◆ Exercise details ◆
Transcribe exactly the line that contains "Task: Click the My Videos camera icon" and each line that comes after it in the material, the last line included, and nothing more.

◆ Source data ◆
***

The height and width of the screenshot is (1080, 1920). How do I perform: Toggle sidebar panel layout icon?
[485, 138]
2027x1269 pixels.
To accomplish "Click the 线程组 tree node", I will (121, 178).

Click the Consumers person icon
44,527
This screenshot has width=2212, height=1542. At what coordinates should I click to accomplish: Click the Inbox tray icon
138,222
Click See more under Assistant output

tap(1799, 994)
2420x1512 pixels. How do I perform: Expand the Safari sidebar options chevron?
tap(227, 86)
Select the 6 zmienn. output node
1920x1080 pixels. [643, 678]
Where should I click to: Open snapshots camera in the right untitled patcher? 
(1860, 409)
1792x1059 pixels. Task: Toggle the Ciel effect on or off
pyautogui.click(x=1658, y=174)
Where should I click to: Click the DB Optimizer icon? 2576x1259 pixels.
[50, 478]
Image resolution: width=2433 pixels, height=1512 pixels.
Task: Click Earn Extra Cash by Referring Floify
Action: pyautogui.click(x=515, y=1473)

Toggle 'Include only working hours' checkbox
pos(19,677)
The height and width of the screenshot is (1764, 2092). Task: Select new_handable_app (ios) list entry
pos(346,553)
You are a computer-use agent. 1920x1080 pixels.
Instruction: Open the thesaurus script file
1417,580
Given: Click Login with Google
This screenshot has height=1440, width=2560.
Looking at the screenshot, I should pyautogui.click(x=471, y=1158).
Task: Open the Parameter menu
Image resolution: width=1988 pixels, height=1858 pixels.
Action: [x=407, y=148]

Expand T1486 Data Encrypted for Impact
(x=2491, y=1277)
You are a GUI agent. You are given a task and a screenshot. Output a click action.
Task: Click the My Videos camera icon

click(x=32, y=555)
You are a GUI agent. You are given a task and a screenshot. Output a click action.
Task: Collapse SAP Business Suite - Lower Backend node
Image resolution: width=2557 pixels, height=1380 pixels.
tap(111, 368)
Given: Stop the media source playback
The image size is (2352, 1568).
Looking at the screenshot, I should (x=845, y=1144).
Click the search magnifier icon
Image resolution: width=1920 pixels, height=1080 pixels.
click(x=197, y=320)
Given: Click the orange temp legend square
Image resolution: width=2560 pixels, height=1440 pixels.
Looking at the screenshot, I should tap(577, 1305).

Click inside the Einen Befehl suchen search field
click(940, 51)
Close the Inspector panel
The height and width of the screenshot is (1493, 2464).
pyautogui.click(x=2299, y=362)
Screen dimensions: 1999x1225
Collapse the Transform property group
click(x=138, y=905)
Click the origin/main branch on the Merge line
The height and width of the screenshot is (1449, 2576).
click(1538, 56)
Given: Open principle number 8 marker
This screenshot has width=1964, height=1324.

***

◆ Final answer ◆
Task: Click the My Videos camera icon

click(x=32, y=555)
You are a GUI agent. You are given a task and a screenshot. Output a click action.
Task: Collapse SAP Business Suite - Lower Backend node
Image resolution: width=2557 pixels, height=1380 pixels.
tap(111, 368)
Given: Stop the media source playback
The image size is (2352, 1568).
Looking at the screenshot, I should (x=845, y=1144).
Click the search magnifier icon
Image resolution: width=1920 pixels, height=1080 pixels.
click(x=197, y=320)
Given: Click the orange temp legend square
Image resolution: width=2560 pixels, height=1440 pixels.
Looking at the screenshot, I should tap(577, 1305).

Click inside the Einen Befehl suchen search field
click(940, 51)
Close the Inspector panel
The height and width of the screenshot is (1493, 2464).
pyautogui.click(x=2299, y=362)
Screen dimensions: 1999x1225
Collapse the Transform property group
click(x=138, y=905)
Click the origin/main branch on the Merge line
The height and width of the screenshot is (1449, 2576).
click(1538, 56)
Given: Open principle number 8 marker
This screenshot has width=1964, height=1324.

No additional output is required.